MCOAN: multimodal contrastive representation learning for cross-omics adaptive disease regulatory network prediction

Abstract

Motivation: Interactions among long noncoding RNAs, circular RNAs, microRNAs, and messenger RNAs form complex gene expression regulatory networks, which are of great significance for the diagnosis, prevention, and treatment of complex diseases. Although existing computational methods have been developed to predict interactions among certain molecular types, they are generally limited to single-modality perspectives, overlooking competitive specificity and co-target cooperativity across multi-omics molecules, and thereby limiting their ability to elucidate cross-omics regulatory mechanisms.

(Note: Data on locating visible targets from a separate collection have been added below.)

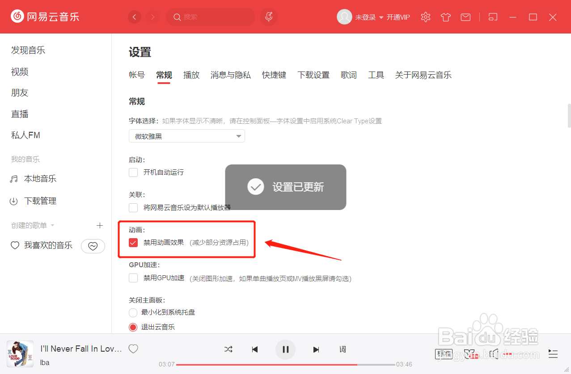
Task: Toggle shuffle play mode icon
Action: [x=228, y=349]

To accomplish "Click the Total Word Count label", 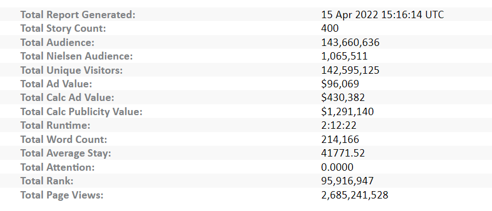I will click(x=63, y=139).
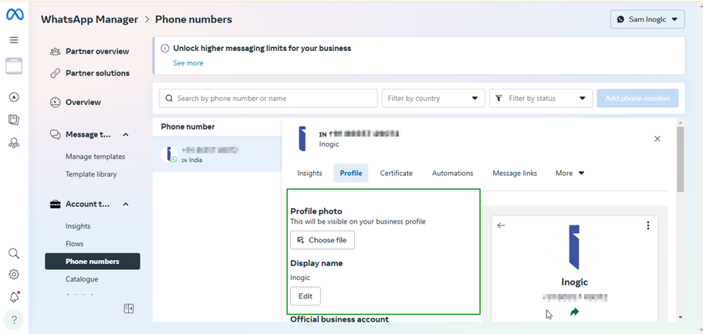The image size is (703, 334).
Task: Open the Filter by country dropdown
Action: [x=433, y=99]
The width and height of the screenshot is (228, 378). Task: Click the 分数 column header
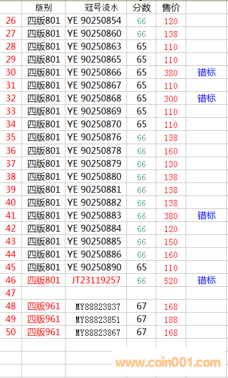coord(142,8)
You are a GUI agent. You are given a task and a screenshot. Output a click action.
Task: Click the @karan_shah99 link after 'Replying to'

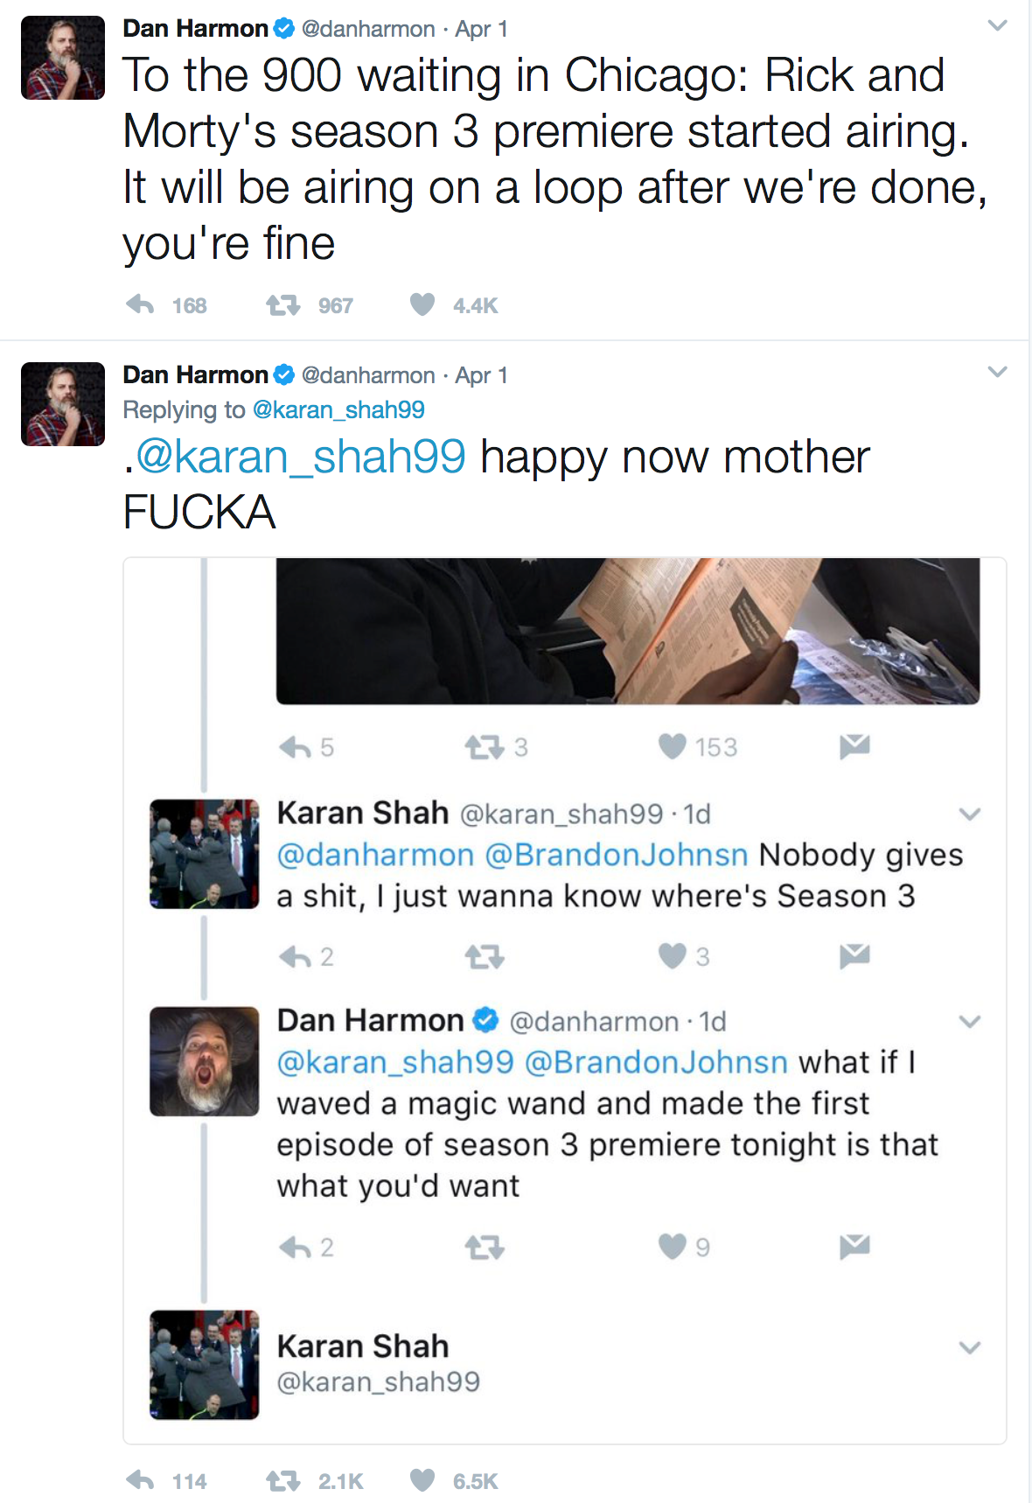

Results: We proposed a novel cross-omics adaptive multimodal contrastive learning framework (MCOAN) that learns multimodal regulatory mechanisms and effectively predicts disease-associated molecular regulatory networks. Specifically, we first constructed a five-layer heterogeneous graph architecture to comprehensively integrate the complex regulatory associations among multi-omics nodes. Then, we proposed an unsupervised multimodal contrastive learning strategy that maximizes mutual information across distinct regulatory views, thereby enhancing node representations by efficiently capturing local neighborhood structure and global semantic information. Meanwhile, we also proposed a cross-omics adaptive learning mechanism that captures complex competitive specificity and co-target cooperativity across distinct regulatory networks, thereby further enhancing the structural awareness in node representations. Furthermore, we evaluated multiple downstream classifiers to accurately predict multimodal molecular regulatory networks. Finally, extensive experiments show that MCOAN consistently outperforms existing methods, achieving strong predictive accuracy and generalization (max AUC = 0.9881; max AUPR=0.9826), and further confirm its real-world predictive performance through case studies.